- The paper introduces ELIB as a new framework for benchmarking LLM inference on edge devices using the Model Bandwidth Utilization (MBU) metric.
- It outlines a comprehensive methodology measuring FLOPS, throughput, latency, and accuracy, with insights on GPU acceleration and low-bit quantization.
- The study highlights trade-offs between throughput, latency, and accuracy, offering practical insights for optimizing edge-based LLM deployment.
Evaluation of LLM Inference on Edge Devices
LLMs, including models like LLaMA, have grown in complexity and capability, requiring substantial computational resources. Traditionally hosted on cloud infrastructures, LLM inference on edge devices offers several advantages, particularly in terms of data privacy and latency. This paper introduces ELIB, a benchmarking tool designed to evaluate LLM performance on edge platforms, accompanied by a novel metric called Model Bandwidth Utilization (MBU).
ELIB Framework Overview
ELIB serves as a comprehensive platform for deploying LLMs on edge devices, addressing hardware variability and optimizing inference performance. It consists of several core components responsible for model adaptation, deployment, inference, and processing of performance metrics.
Figure 1: The design overview of ELIB indicates that the core component is the benchmarking runtime framework, including model adaptation, hardware deployment, model inference, and metrics processing.
The benchmark framework simplifies edge deployment through a Model-Graph-Kernel structure, allowing users to efficiently manage dependencies and optimize kernel performance across various platforms.
Figure 2: Model-Graph-Kernel structure of benchmark runtime framework offers a more elegant design methodology to deployment, operation, and expansion.
Benchmarking Methodology
ELIB evaluates five key metrics: FLOPS, throughput, latency (TTLM and TTFT), accuracy, and MBU. These metrics provide a holistic view of model performance across board compute-bound and memory-bound scenarios.
FLOPS and Throughput Analysis
Results indicate significant variability in FLOPS across different edge devices and acceleration frameworks. The use of hybrid computing (GPU acceleration) proves advantageous.

Figure 3: (a) The comparison of FLOPS measured in billions of floating-point operations per second (GFLOPS), is presented between the non-accelerated and accelerated versions for three platforms across five testing quantization models. (b) Provides a comparison of the FLOPS measured in GFLOPS for 4 threads and 8 threads.
Throughput improvements are observed with low-bit quantization models but can adversely affect accuracy. Hardware optimization and careful model selection are crucial.
Figure 4: Inference throughputs results, measured in tokens per second.
Latency Considerations
Loading times, as shown in Figure 5, depend heavily on RAM bandwidth, with low-bit models witnessing decreased latency.

Figure 5: (a) The time measured in second required to load a model (TTLM) on each device varies for different quantized models. (b) The time it takes to the first token (TTFT) after the user input, measured in second.
Accuracy Measures
Accuracy, expressed in perplexity scores, remains stable under CPU conditions regardless of quantization methods. However, there are noticeable discrepancies under GPU configurations, highlighting the necessity for rigorous hardware testing.
Figure 6: Inference accuracy measure in perplexity score.
Implications and Future Work
Optimizing inference performance on edge devices requires careful trade-offs between throughput, latency, and accuracy. Increasing MBU can enhance computational efficiency without sacrificing performance, provided memory constraints are managed effectively. The paper suggests integrated evaluation across platforms and various configurations to achieve optimal deployment.

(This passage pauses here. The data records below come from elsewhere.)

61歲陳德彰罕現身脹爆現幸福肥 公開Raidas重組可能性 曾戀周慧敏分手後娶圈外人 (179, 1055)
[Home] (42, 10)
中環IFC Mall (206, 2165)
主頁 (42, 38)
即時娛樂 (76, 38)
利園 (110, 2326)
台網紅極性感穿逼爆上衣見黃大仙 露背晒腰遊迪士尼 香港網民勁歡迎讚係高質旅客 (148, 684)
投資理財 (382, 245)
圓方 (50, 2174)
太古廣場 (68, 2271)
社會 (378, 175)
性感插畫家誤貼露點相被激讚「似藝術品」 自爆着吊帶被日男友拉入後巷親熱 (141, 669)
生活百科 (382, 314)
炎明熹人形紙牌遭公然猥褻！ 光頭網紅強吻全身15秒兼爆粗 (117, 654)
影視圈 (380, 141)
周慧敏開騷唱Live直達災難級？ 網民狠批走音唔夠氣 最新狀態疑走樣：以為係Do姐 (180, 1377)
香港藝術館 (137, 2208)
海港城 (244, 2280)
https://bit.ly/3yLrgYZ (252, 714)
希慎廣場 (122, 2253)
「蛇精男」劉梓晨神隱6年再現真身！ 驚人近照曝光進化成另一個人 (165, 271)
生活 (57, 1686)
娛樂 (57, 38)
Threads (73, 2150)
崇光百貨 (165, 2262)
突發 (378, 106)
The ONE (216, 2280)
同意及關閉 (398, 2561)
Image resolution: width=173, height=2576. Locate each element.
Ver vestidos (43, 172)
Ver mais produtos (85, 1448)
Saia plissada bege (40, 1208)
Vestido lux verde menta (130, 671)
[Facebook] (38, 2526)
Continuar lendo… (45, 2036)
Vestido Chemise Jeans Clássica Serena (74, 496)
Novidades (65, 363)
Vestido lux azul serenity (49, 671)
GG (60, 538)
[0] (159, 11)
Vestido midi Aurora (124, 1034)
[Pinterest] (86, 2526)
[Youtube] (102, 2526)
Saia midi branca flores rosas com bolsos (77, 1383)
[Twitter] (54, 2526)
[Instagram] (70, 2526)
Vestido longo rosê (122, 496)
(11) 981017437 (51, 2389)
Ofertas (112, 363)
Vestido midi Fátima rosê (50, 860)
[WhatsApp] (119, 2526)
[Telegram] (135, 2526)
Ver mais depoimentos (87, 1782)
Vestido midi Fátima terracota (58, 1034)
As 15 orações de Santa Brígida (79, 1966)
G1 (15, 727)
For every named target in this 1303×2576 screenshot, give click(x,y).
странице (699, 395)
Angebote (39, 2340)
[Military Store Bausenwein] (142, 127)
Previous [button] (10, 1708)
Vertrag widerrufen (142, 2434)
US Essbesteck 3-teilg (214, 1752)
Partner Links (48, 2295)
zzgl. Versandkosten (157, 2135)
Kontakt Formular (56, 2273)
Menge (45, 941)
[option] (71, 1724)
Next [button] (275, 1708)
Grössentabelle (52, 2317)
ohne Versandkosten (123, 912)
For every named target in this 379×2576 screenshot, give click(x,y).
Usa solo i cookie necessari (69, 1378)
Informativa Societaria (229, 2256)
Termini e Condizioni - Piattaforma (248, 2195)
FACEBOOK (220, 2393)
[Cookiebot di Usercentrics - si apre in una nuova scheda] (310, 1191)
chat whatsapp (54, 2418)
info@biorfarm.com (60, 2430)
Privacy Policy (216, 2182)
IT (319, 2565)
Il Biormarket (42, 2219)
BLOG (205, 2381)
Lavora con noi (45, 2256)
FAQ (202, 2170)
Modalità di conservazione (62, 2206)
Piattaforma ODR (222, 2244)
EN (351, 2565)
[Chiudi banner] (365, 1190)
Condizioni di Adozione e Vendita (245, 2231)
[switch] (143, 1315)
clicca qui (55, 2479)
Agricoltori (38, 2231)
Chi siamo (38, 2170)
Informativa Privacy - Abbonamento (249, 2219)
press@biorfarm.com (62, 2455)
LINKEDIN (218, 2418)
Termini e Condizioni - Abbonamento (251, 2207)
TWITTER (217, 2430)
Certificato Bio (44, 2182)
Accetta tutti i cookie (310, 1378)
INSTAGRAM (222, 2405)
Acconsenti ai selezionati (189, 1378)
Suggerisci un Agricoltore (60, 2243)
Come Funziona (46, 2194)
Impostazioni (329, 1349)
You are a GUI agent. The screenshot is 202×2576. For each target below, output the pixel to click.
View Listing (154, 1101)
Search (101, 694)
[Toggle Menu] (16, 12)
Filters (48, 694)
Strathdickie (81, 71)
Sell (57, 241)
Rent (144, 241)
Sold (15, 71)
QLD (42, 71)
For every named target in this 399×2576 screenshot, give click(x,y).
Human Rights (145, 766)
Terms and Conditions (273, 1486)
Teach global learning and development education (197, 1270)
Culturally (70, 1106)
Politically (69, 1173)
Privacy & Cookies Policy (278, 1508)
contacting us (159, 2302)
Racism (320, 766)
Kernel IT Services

Further research will expand ELIB's support to include more diverse models, quantization methodologies, and edge computing devices, providing robust tools for refining edge-based LLM deployment strategies.
Conclusion
Deploying LLMs on edge devices involves navigating complex hardware variability and memory limitations. ELIB offers a versatile platform for benchmarking these deployments, providing valuable insights into optimizing performance metrics for specific applications. Balancing throughput, latency, and accuracy is fundamental, and advancements in optimization frameworks ensure these objectives are met effectively. Future adaptations of ELIB aim to broaden compatibility and enhance practical deployment guidelines.